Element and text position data
***

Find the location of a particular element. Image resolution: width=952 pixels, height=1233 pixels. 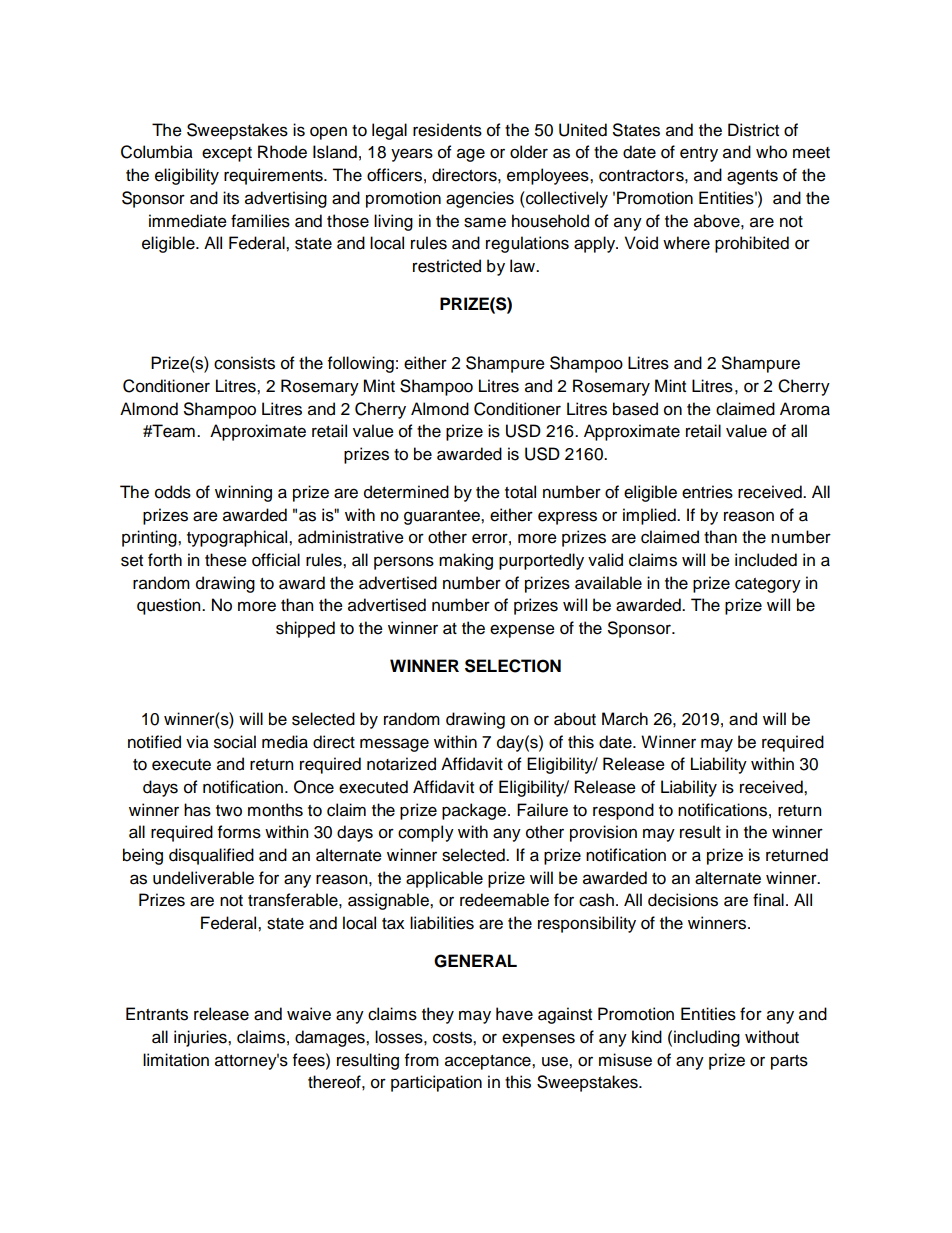

residents is located at coordinates (447, 130).
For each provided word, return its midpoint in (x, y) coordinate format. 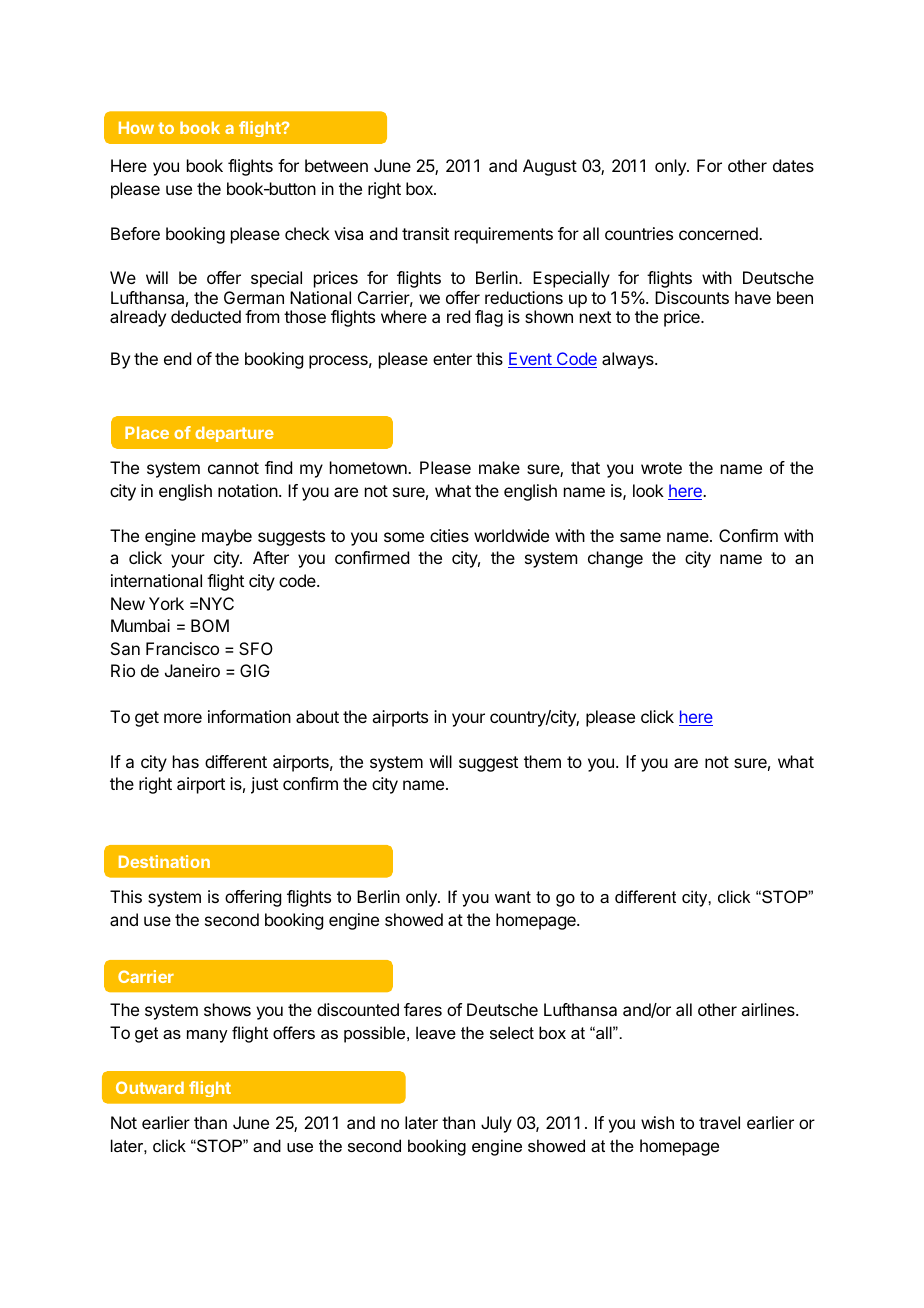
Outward (150, 1087)
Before (135, 233)
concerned (719, 233)
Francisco (182, 648)
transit (425, 233)
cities (449, 535)
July (496, 1124)
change (615, 559)
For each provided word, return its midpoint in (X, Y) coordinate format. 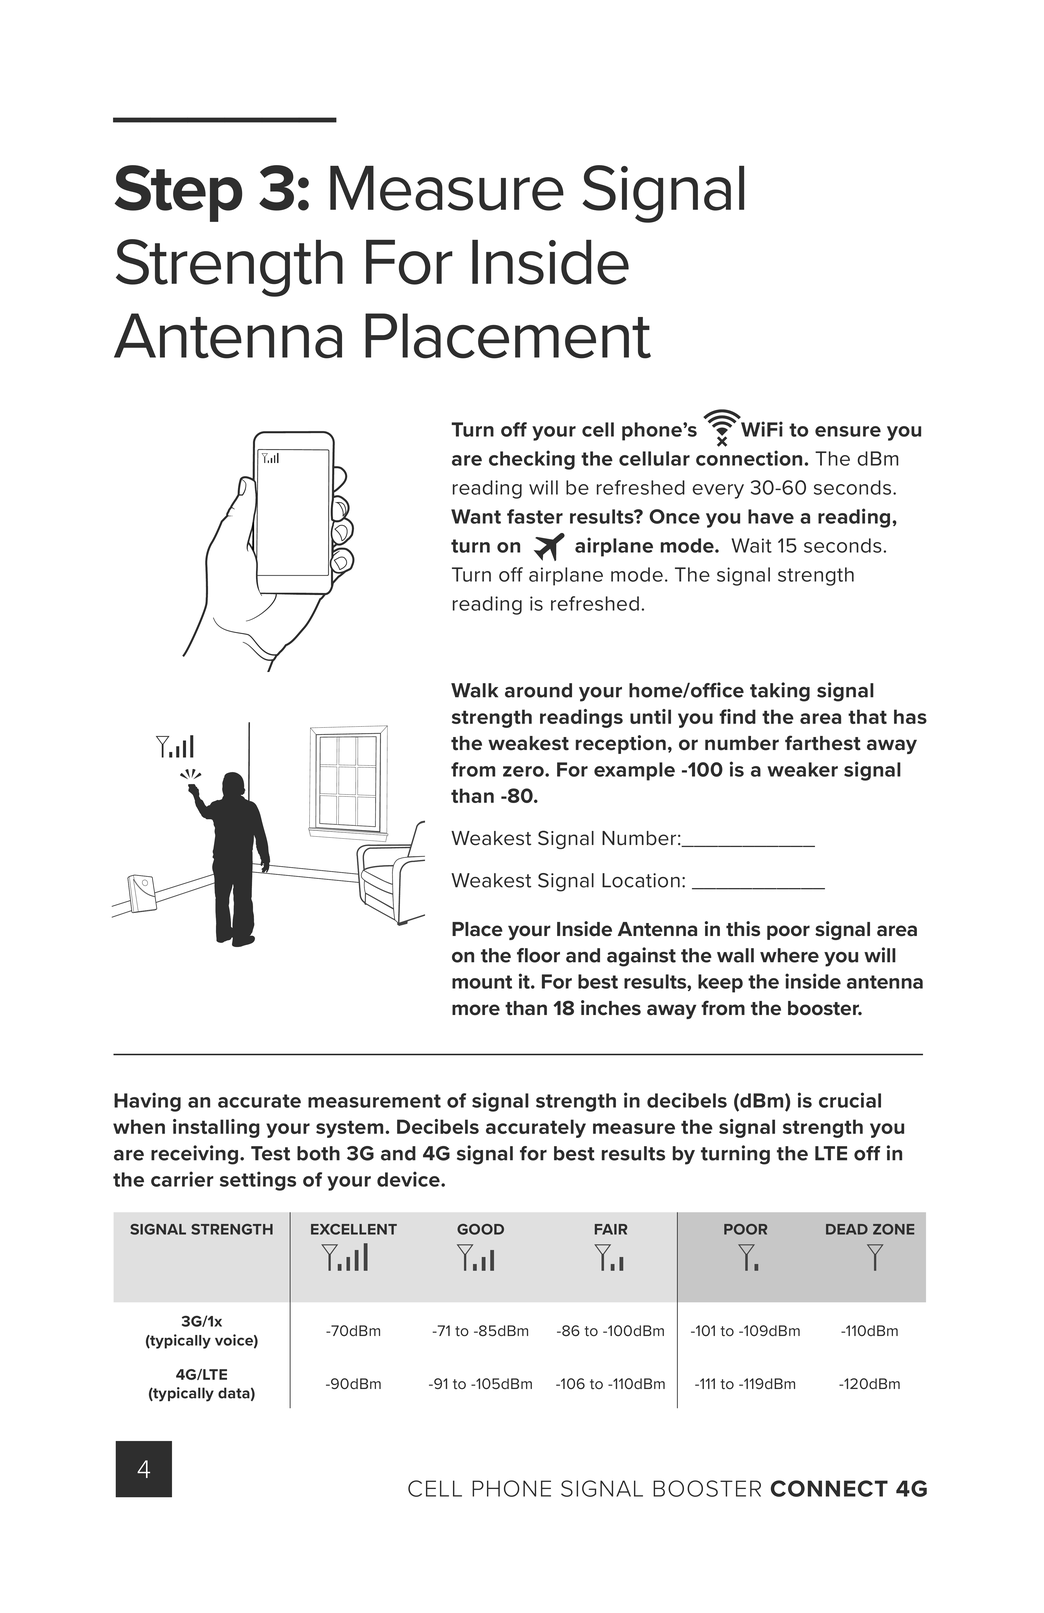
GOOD (480, 1229)
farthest (823, 743)
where (789, 955)
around (538, 690)
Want (476, 516)
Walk (474, 690)
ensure (848, 431)
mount (482, 982)
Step (178, 193)
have (771, 516)
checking (532, 460)
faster (535, 516)
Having (147, 1102)
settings (258, 1181)
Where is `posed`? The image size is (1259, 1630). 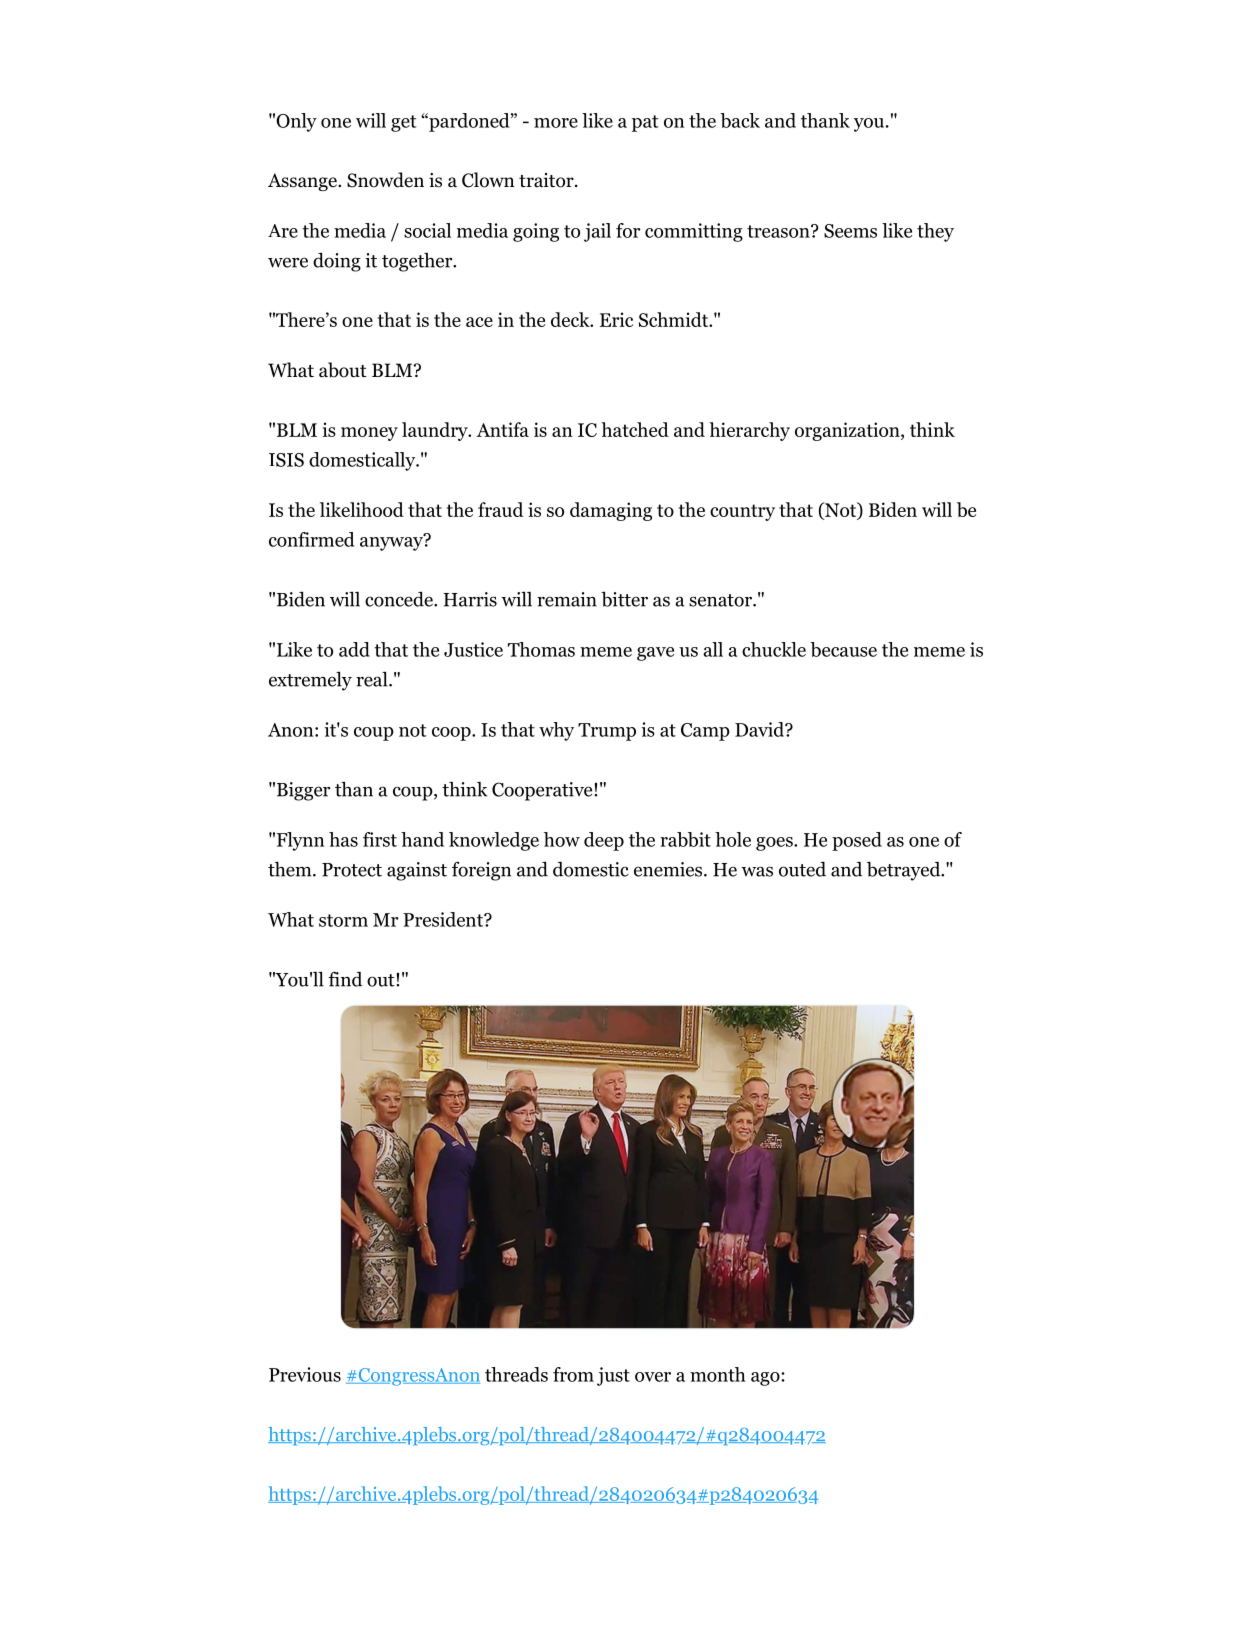 posed is located at coordinates (857, 841).
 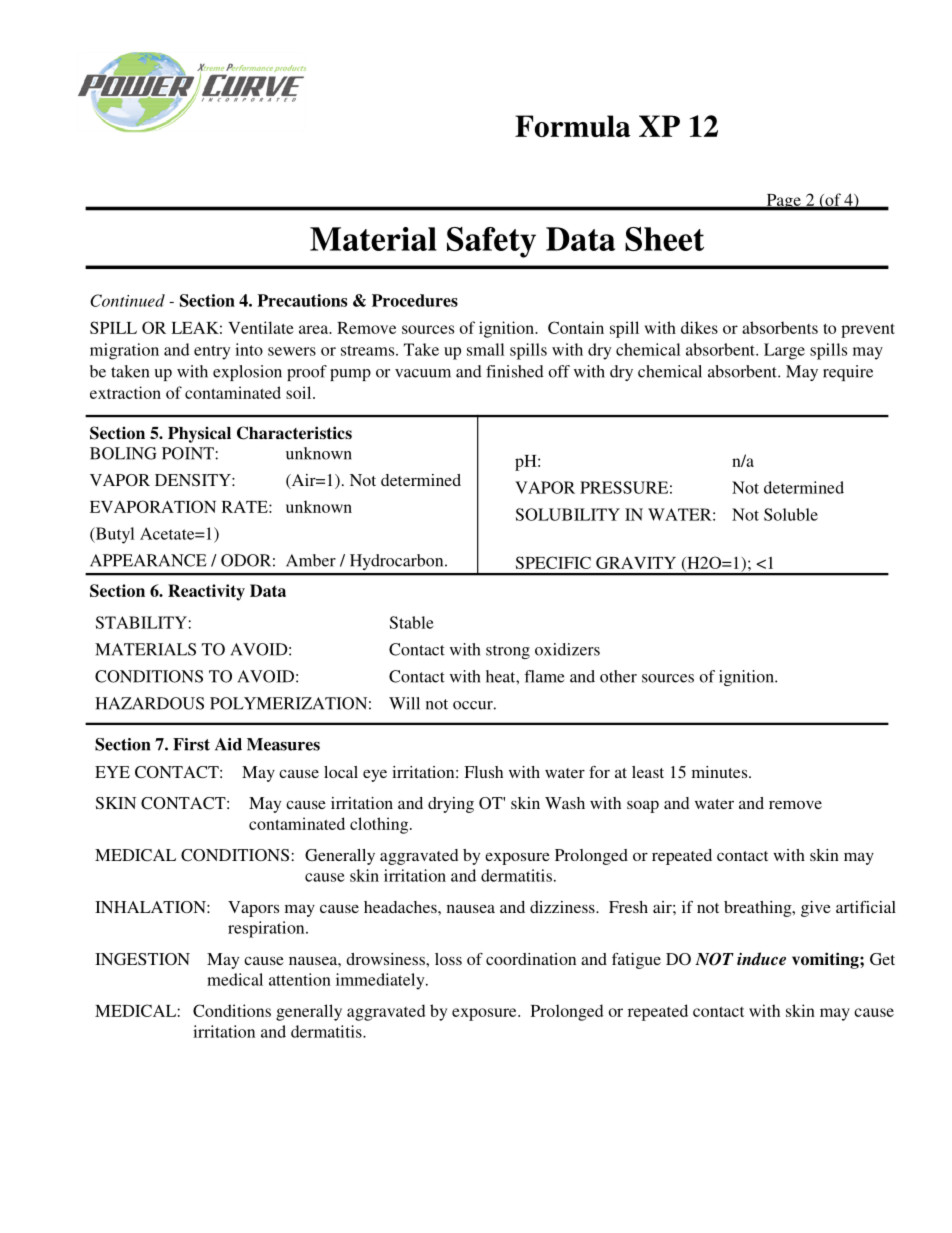 I want to click on First, so click(x=191, y=744).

***

#### [Aim]
Turn the lines above, from the first one through the line containing "change (615, 559)", into a numbered list with blank lines skipped. Leave the pictures out.

#### [Solution]
1. Find the location of a particular element. Image resolution: width=952 pixels, height=1233 pixels. 
2. residents is located at coordinates (447, 130).
3. For each provided word, return its midpoint in (x, y) coordinate format. 
4. Outward (150, 1087)
5. Before (135, 233)
6. concerned (719, 233)
7. Francisco (182, 648)
8. transit (425, 233)
9. cities (449, 535)
10. July (496, 1124)
11. change (615, 559)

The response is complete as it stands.